Alla fine, passato e futuro si conciliano tra loro nel pensiero e nell’anima di Violetta. «Addio del passato » è essenzialmente un’elegia a doppia valenza: chiusura con la vita passata e apertura al futuro abbraccio con Dio. Nella consegna del ritratto da parte di Violetta c’è la suprema sintesi di passato-presente-futuro: «Se una pudica vergine ti sposerà, dalle l’immagine dei miei giorni passati e ricordale il mio amore, dicendole che è un dono di chi un giorno tra gli angeli pregerà per voi».

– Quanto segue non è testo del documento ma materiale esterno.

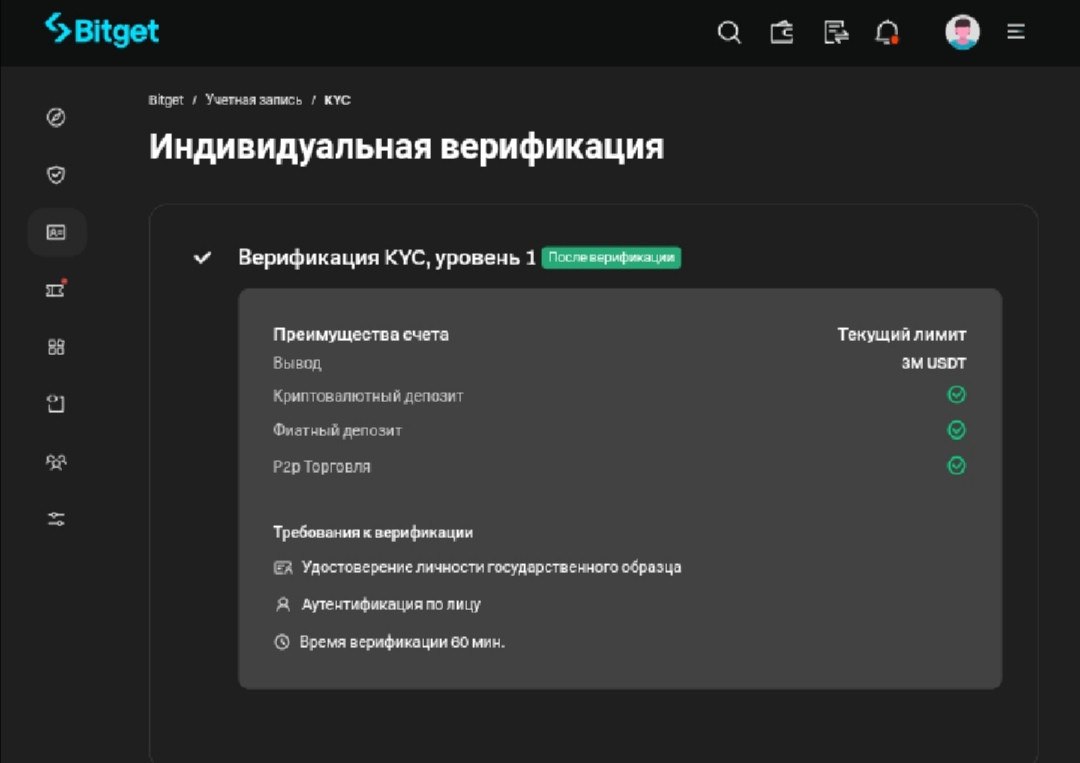
Task: Open the referral people sidebar icon
Action: tap(57, 462)
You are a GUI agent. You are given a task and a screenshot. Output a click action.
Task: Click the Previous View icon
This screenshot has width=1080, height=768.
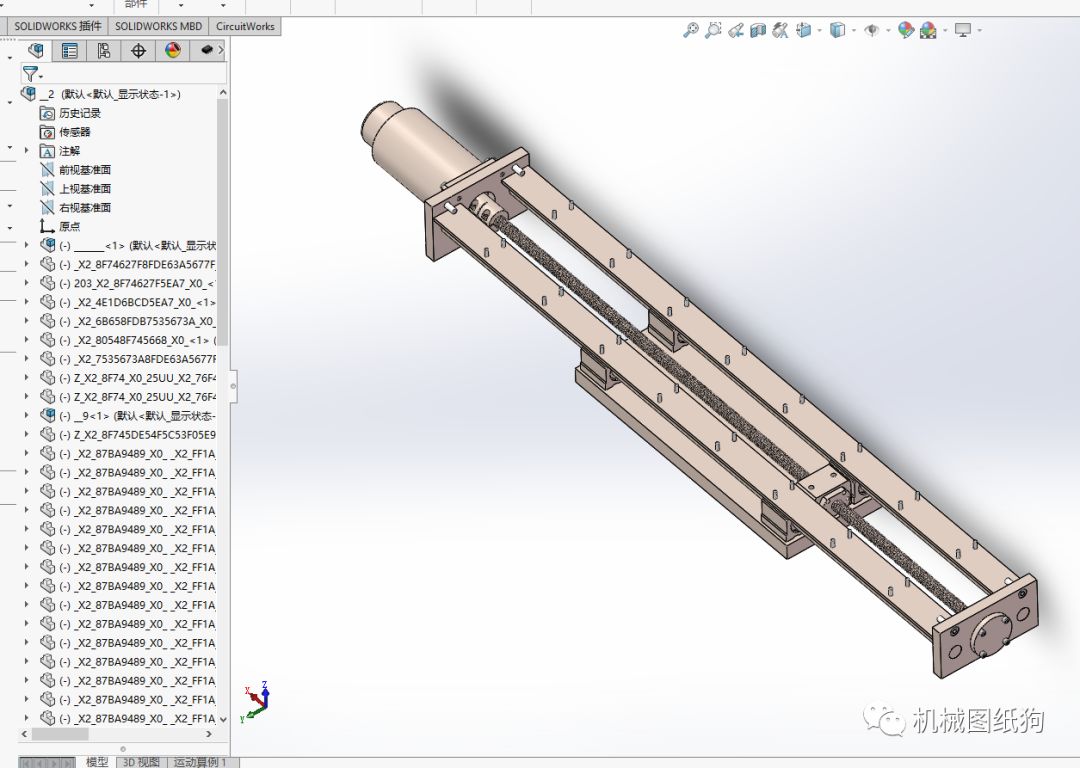(x=736, y=30)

Il senso di catarsi che ispira la fine di Violetta sta in questa conciliazione di presente passato e futuro ossia nella conquistata certezza che il futuro porterà la verità. Lei muore , infatti, avendo chiarito agli altri l’entità del suo sacrificio e avendo infranto la sua solitudine, perché spira «tra le braccia» di quanti ha «cari al mondo». La sua tomba non sarà quindi senza croce, senza lacrime né senza fiori. Era questo che premeva a Violetta. Non tanto recuperare l’amore di Alfredo, perché sapeva benissimo che non avrebbe potuto goderne; ma vederlo ancora una volta per confermargli il suo amore, parlare della verità che lui è venuto a sapere, come dice la lettera di Germont, e quindi concludere la vicenda con la definitiva rappacificazione. L’estrema malinconia di «Addio del passato» derivava da questo sentimento di frustrazione: la paura morire senza aver la conferma che lui ha saputo la verità.

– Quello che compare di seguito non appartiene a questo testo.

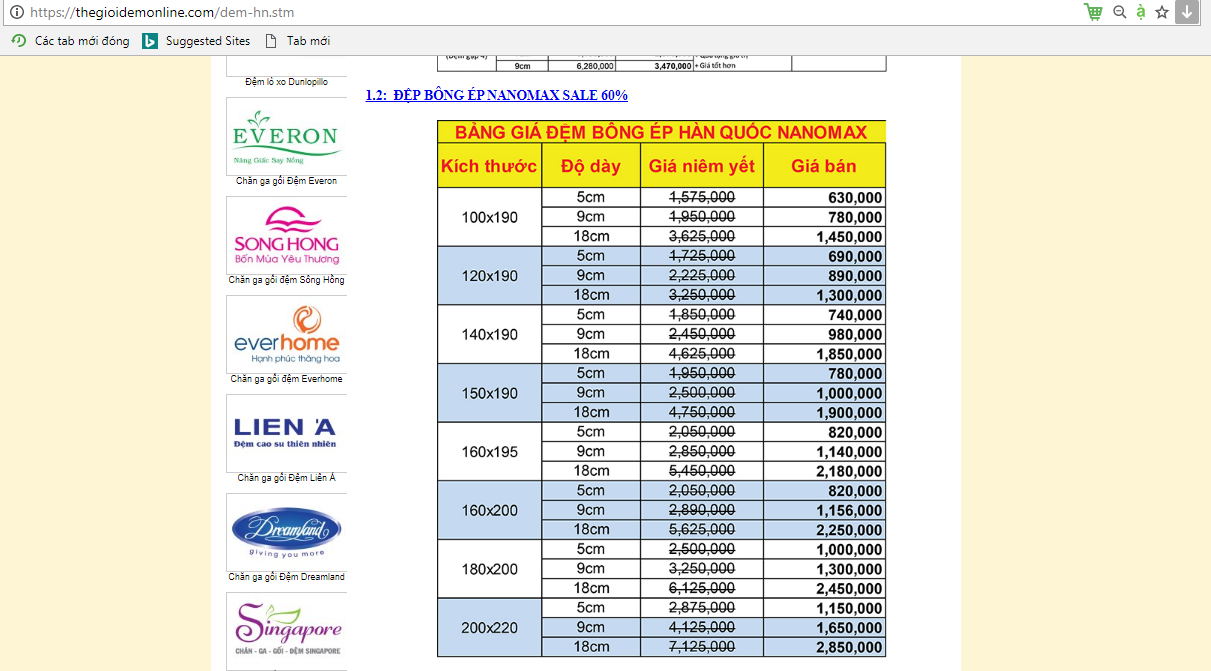View site information via the info icon
1211x671 pixels.
(x=17, y=13)
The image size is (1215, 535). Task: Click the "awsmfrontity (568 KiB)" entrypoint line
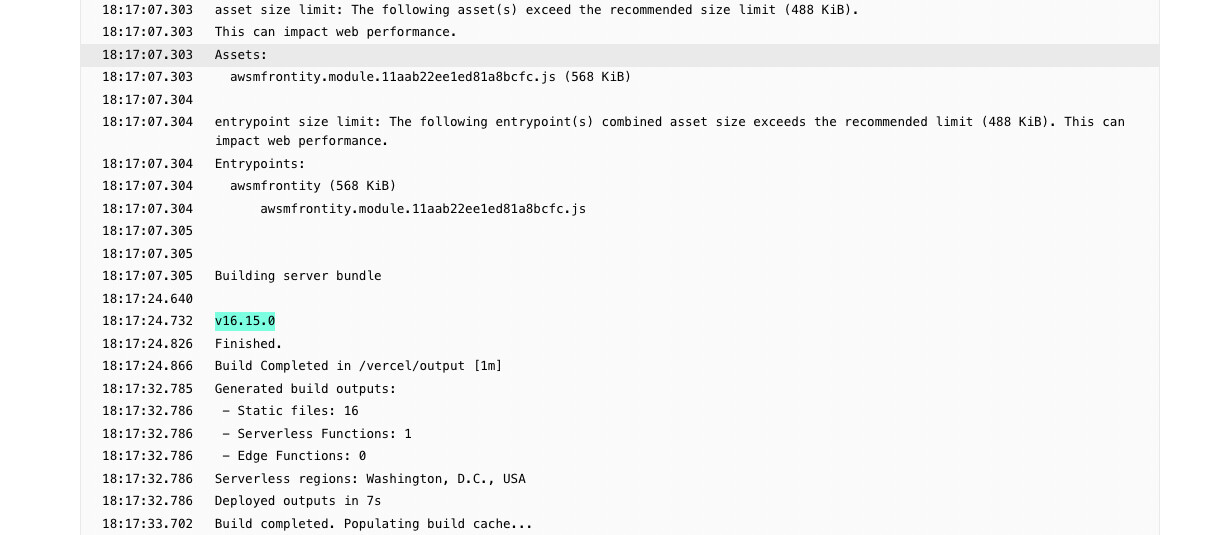click(313, 186)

La Traviata è quindi un discorso sul tempo che scorre, passa, trasforma; un discorso sulla dimensione temporale che caratterizza la nostra vita nella successione di passato presente e futuro che diventano contemporanei nell’interiorità della coscienza. Violetta in ogni momento della sua esistenza vive in questa dimensione: per lei il passato è sempre presente, prima come rifiuto di una dimensione negativa, poi come rimpianto di un bene perduto, e il futuro pure, prima come tempo che scorre inesorabile e va carpito nell’ebbrezza del piacere, poi come termine fissato alla propria esistenza attraverso l’appuntamento con la malattia e la morte, poi come luce di trasfigurazione e speranza in una vita ultraterrena. In questa compresenza delle tre dimensioni temporali sta la grandezza gigantesca del personaggio, la sua capacità di elevarsi alla dimensione di un’eroina tragica. Violetta è una creatura del tempo, come Rigoletto è una creatura della lingua. E’ l’idea del tempo nelle sue tre dimensioni di passato, presente e futuro che la forma e la costruisce come personaggio tragico. L'esistenza di Violetta è come un passaggio convulso, una specie di rapida di acque tumultuose, in cui il passato precipita, schiumando e rombando, per incanalarsi nel futuro.